**Task goal:** Transcribe word for word everything in the post on euro area sovereign bonds below, from "posted by Mark" down to "empirical papers, see herehere and here).".
==== Document segment ====
A New Development on the CAC v. No-CAC Question in Euro Area Sovereign Bonds

A New Development on the CAC v. No-CAC Question in Euro Area Sovereign Bonds

posted by Mark Weidemaier
Mitu Gulati and Mark Weidemaier
We have previously discussed how Euro area sovereign bonds with Collective Action Clauses or CACs (issued after Jan 1, 2013) and without CACs (issued prior to Jan 1, 2013) potentially differ in their vulnerability to debt restructuring. For anyone trying to draw up plans to tackle a future Euro area sovereign debt crisis (e.g., in Italy), it will be crucial to decide whether the CAC and no-CAC bonds are in fact different from a restructuring perspective. Conversely, for investors trying to predict which bonds to avoid and which to buy, the matter is equally important – and indeed, should be reflected in prices (for recent empirical papers, see herehere and here).
Last week, a research note by two Dutch researchers made its way to our desks (via reporters who found the claims intriguing). These researchers, looking into investment treaties entered into by the EU with Singapore, Canada and Vietnam, were concerned about two aspects relevant to future sovereign debt restructurings (among other things). To quote their abstract:
On the eve of the vote in the European parliament on the new investment treaty between Singapore and the European Union, SOMO publishes an analysis on the risks for managing government bonds and money flows. The analysis explains how the EU-Singapore Investment Protection Agreement (IPA) negatively impacts the policy space the EU, EU member states and Singapore have to manage financial instability and prevent financial crises.
==== Supplied material ====
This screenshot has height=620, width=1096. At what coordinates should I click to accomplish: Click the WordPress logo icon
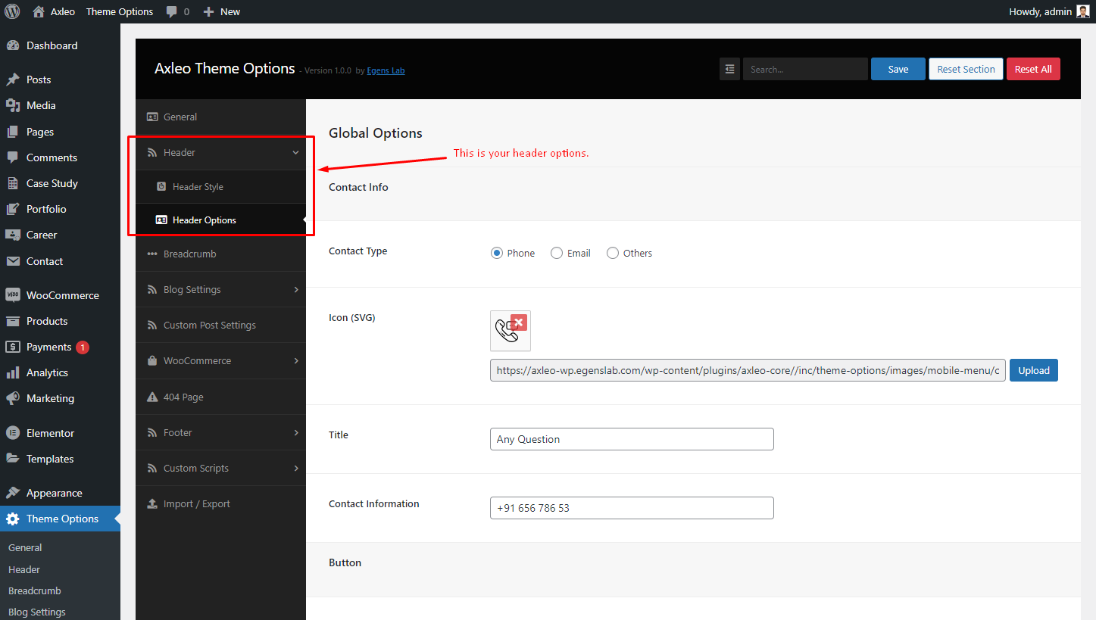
====
**Exercise answer:**
posted by Mark Weidemaier
Mitu Gulati and Mark Weidemaier
We have previously discussed how Euro area sovereign bonds with Collective Action Clauses or CACs (issued after Jan 1, 2013) and without CACs (issued prior to Jan 1, 2013) potentially differ in their vulnerability to debt restructuring. For anyone trying to draw up plans to tackle a future Euro area sovereign debt crisis (e.g., in Italy), it will be crucial to decide whether the CAC and no-CAC bonds are in fact different from a restructuring perspective. Conversely, for investors trying to predict which bonds to avoid and which to buy, the matter is equally important – and indeed, should be reflected in prices (for recent empirical papers, see herehere and here).